Seule bonne nouvelle, d’après Coface, les contrôles aux frontières instaurés dans le cadre des confinements ont eu un impact limité sur le commerce et ont progressivement été assouplis en Europe, afin de relancer l'industrie du tourisme, et de limiter les pénuries de main-d'œuvre, notamment dans le secteur agricole.
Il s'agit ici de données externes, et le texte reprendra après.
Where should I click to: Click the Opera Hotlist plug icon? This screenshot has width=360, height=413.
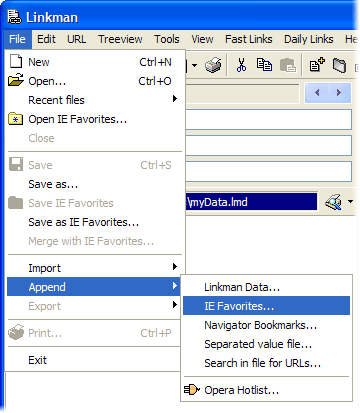click(x=192, y=389)
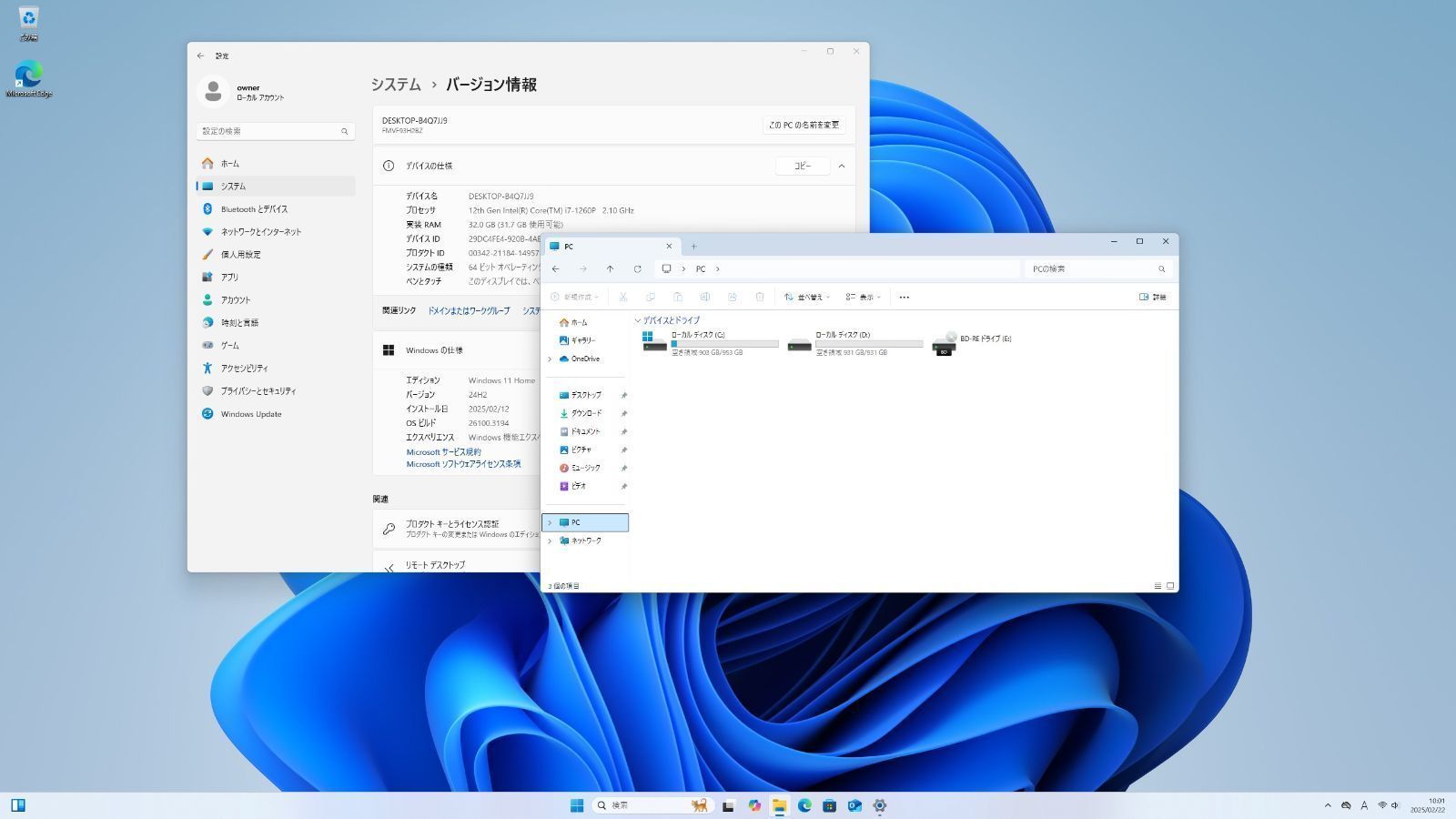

Dépendance et relocalisation

« Protéger les entreprises des chocs d'approvisionnement étrangers est une quête impossible. A plus long terme, les appels aux relocalisations d’étapes de production dans le même pays constituent un autre risque pour le commerce mondial », prévient Coface. Dès le début de la crise en Chine, les entreprises du monde entier ont réalisé à quel point elles dépendaient de ce pays dans leur chaîne d'approvisionnement. Les professionnels de la Supply Chain ont adopté un nouveau mantra afin d’accroître la résilience de leur chaîne d'approvisionnement aux chocs d'approvisionnement extérieurs. Deux options possibles ont émergé : relocalisation complète de la production sur le marché intérieur, et stratégie de diversification de ses fournisseurs. « Dans le contexte actuel, imaginer une relocalisation complète des processus de fabrication au niveau national ou régional met en évidence les problèmes liés à l'augmentation des coûts de production et au manque de compétences nationales. Et quand bien même ces deux questions seraient prises en compte, un nouveau processus de production domestique resterait tributaire de l'approvisionnement en matières premières, qui ne peut être relocalisé », préconise Coface. Et il ajoute «la résilience des chaînes d’approvisionnement passera aussi par le fait d’atténuer la dépendance à un pays spécifique en diversifiant les fournisseurs. Aujourd’hui, il semble à première vue possible de trouver des alternatives au plus important pays fournisseur dans le monde, c’est-à-dire la Chine dans de nombreux secteurs’. Mais les principaux producteurs d’un secteur d’activité étant fortement liés les uns aux autres, la dépendance à la Chine ne disparaîtra pas totalement, même si l'approvisionnement en intrants des autres grandes plaques tournantes du secteur est plus diversifié. Conséquence «les chaînes de valeur mondiales ont donc encore un bel avenir ».